El documental incorpora material visual de archivo tremendamente valioso, muestra una estupenda factura y cuenta con testimonios esenciales (los de todos los miembros de la banda, también los de su manager, Pito Cubillas, y su primer valedor, Gustavo Montesano, quien venía de Olé Olé; periodistas como Diego A. Manrique y Matías Uribe, el productor Phil Manzanera), aunque se le afea – con razón – no contar con ninguna mujer de su entorno.
Es un buen producto de entretenimiento con el sello de Netflix, más que recomendable para todos los públicos.
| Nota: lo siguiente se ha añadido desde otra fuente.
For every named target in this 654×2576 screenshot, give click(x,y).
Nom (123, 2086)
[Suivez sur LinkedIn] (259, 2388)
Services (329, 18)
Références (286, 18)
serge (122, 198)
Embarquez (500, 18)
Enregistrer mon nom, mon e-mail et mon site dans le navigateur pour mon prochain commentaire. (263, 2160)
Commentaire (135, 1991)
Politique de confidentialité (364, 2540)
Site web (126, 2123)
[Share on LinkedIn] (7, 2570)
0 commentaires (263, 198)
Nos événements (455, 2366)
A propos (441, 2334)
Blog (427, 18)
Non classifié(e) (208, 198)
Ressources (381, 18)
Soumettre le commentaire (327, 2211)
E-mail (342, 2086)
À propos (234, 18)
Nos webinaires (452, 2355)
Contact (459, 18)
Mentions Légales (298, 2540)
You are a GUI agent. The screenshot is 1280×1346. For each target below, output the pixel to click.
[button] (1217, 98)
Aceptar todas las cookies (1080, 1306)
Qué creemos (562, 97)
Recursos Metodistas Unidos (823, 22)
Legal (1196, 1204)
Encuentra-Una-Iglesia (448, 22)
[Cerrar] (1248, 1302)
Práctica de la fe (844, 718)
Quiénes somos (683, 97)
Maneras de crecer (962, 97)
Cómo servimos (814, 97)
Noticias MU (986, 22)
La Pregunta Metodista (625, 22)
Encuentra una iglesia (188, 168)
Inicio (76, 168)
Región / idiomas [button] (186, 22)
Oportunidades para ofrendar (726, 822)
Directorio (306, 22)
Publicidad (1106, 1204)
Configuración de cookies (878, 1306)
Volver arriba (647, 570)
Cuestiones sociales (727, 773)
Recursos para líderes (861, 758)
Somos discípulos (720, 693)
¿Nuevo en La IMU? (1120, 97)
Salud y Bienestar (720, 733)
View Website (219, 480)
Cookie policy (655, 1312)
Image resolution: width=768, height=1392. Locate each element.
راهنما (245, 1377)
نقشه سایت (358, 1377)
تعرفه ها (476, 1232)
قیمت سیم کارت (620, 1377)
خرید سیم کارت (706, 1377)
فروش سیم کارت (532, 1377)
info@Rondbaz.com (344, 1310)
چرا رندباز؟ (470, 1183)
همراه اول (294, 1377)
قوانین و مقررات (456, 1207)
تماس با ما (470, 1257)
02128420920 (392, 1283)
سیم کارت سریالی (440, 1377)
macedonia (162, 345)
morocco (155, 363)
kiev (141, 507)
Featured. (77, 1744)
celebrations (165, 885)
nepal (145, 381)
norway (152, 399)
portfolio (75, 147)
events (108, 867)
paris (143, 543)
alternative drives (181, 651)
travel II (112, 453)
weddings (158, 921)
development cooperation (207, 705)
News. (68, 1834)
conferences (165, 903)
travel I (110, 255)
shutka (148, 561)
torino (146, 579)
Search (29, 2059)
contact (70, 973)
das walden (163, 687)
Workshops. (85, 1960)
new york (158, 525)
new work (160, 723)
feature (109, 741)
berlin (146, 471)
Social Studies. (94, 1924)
Pero es también la historia de cuatro chavales de Zaragoza con una ambición desmedida, que les llevó a dejarlo todo por la música, apostando todas su suerte a la misma carta, empecinados en un reconocimiento que lograron a base de mucho trabajo.
Se empeñaron desde el principio en hacer las cosas a su manera. No quisieron abandonar Zaragoza para establecerse en Madrid. Dejaron plantada a una delegación japonesa en el último de sus conciertos, en Los Ángeles en 1997, tras un bolo caótico con el que abortaron la posibilidad de haber conquistado otro mercado enorme. Se decantaron por acercarse al público europeo en lugar de intentar seducir al latinoamericano, el que hubiera sido su teórica salida natural.
La desbordante confianza de quien aún desconoce casi todo
Impresiona ver a Bunbury cantando tan joven, apenas un imberbe al límite de la mayoría de edad a mediados de los ochenta, con la misma convicción y seguridad en sí mismo que mostraría décadas más tarde. Con el mismo engolamiento y la misma pose, hechizante para algunos, impostadísima para otros.
El documental deja claro que prácticamente nadie creía en ellos en un principio. Ni dentro de la industria discográfica ni, desde luego, en la crítica musical. Hasta que vendieron 30.000 copias de su primer EP para EMI, en 1987, cuando el objetivo de la discográfica era conformarse con 5.000. Ahí empezó el efecto bola de nieve, aderezado con actuaciones en programas de televisión conducidos por Concha García Campoy, Julia Otero, Isabel Gemio, Mar Flores o Àngel Casas, impagables imágenes que rescata la película. Héroes del Silencio le daban a todo: se presentaban a toda clase de programas, concursos, convocatorias… picaban piedra a diario.
En definitiva, se trata de un documental honesto, revelador – lo justo y necesario: se habla, y mucho, del efecto de las drogas, pero poco de las fuentes de inspiración musicales y literarias – y equilibrado, que sitúa el fenómeno de la banda en su justa medida, resaltando – por cierto – la relevancia que tuvo el guitarrista Juan Valdivia en la arquitectura sónica del grupo, casi siempre oscurecida por el magnetismo del frontman, Bunbury. Explicando, en resumen, lo inexplicable: la gran historia de amor y de odio generada por una banda cuyas adhesiones y aversiones cuesta explicar desde la razón.